(Excerpts from a dataset)
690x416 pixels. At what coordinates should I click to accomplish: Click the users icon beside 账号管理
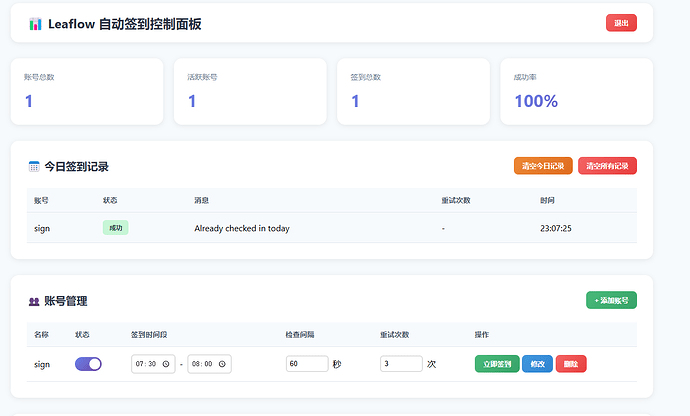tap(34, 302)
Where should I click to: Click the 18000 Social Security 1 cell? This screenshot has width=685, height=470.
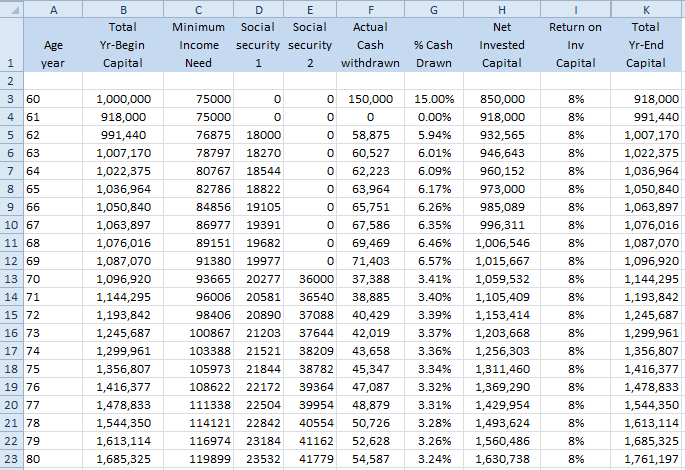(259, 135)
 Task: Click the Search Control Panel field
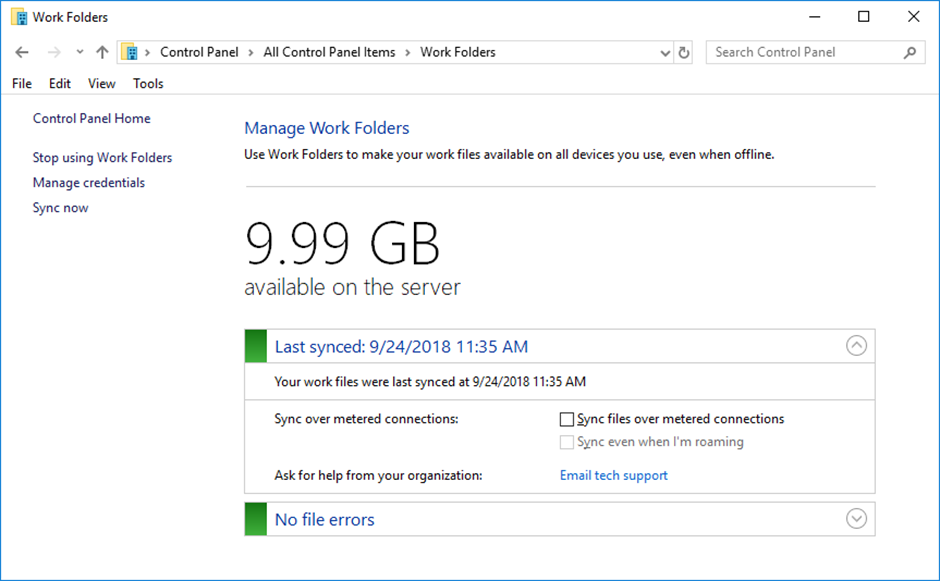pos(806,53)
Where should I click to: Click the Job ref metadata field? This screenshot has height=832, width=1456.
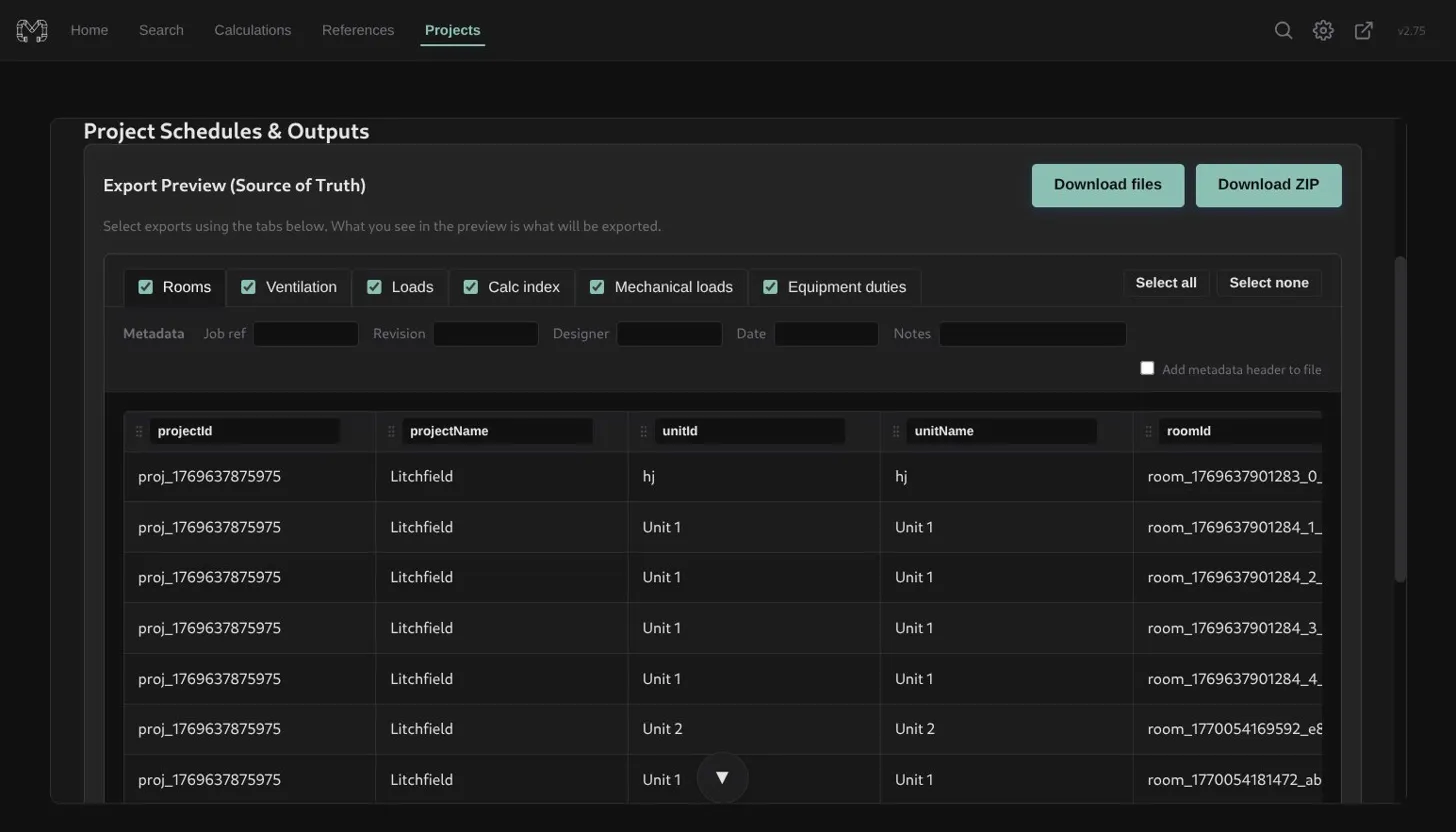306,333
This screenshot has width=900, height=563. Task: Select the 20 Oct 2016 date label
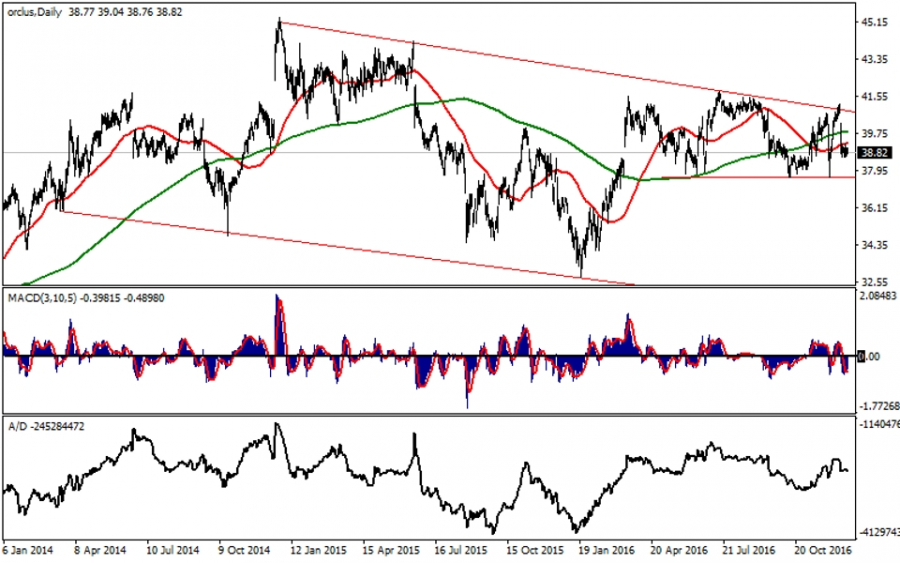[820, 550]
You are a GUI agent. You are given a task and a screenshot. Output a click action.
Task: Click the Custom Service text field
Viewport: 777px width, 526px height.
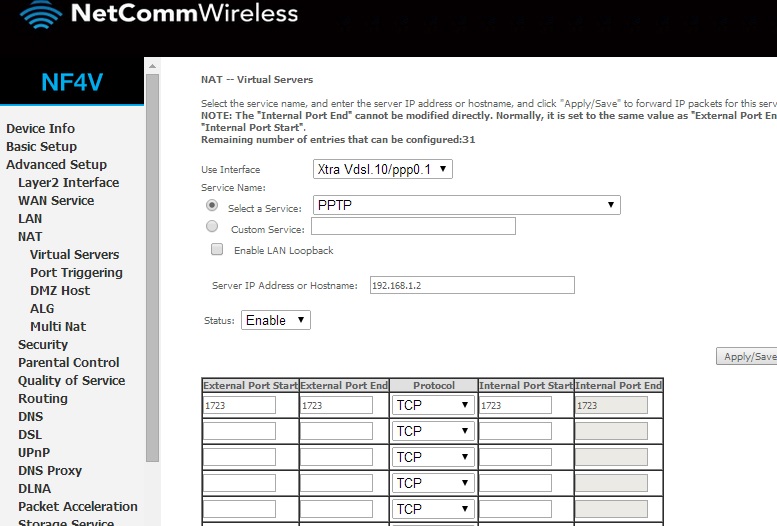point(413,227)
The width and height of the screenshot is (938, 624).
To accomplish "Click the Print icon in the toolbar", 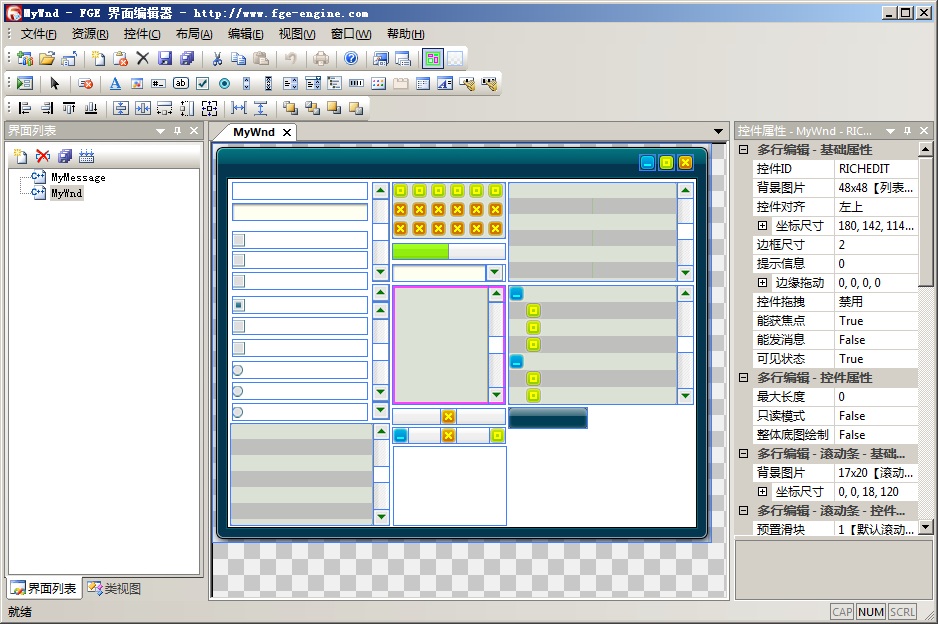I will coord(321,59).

▶ TASK DESCRIPTION:
Copy nothing but the lines above that run from the one with "Where should I click to: Click the Job" to the one with "The width and", ends included; pictures stay out.

▶ RESPONSE TO THE EXERCISE:
Where should I click to: Click the Job ref metadata field? This screenshot has height=832, width=1456.
306,333
This screenshot has width=900, height=563. Task: Select the 20 Oct 2016 date label
[820, 550]
You are a GUI agent. You are given a task and a screenshot. Output a click action.
Task: Click the Custom Service text field
Viewport: 777px width, 526px height.
point(413,227)
The width and height of the screenshot is (938, 624).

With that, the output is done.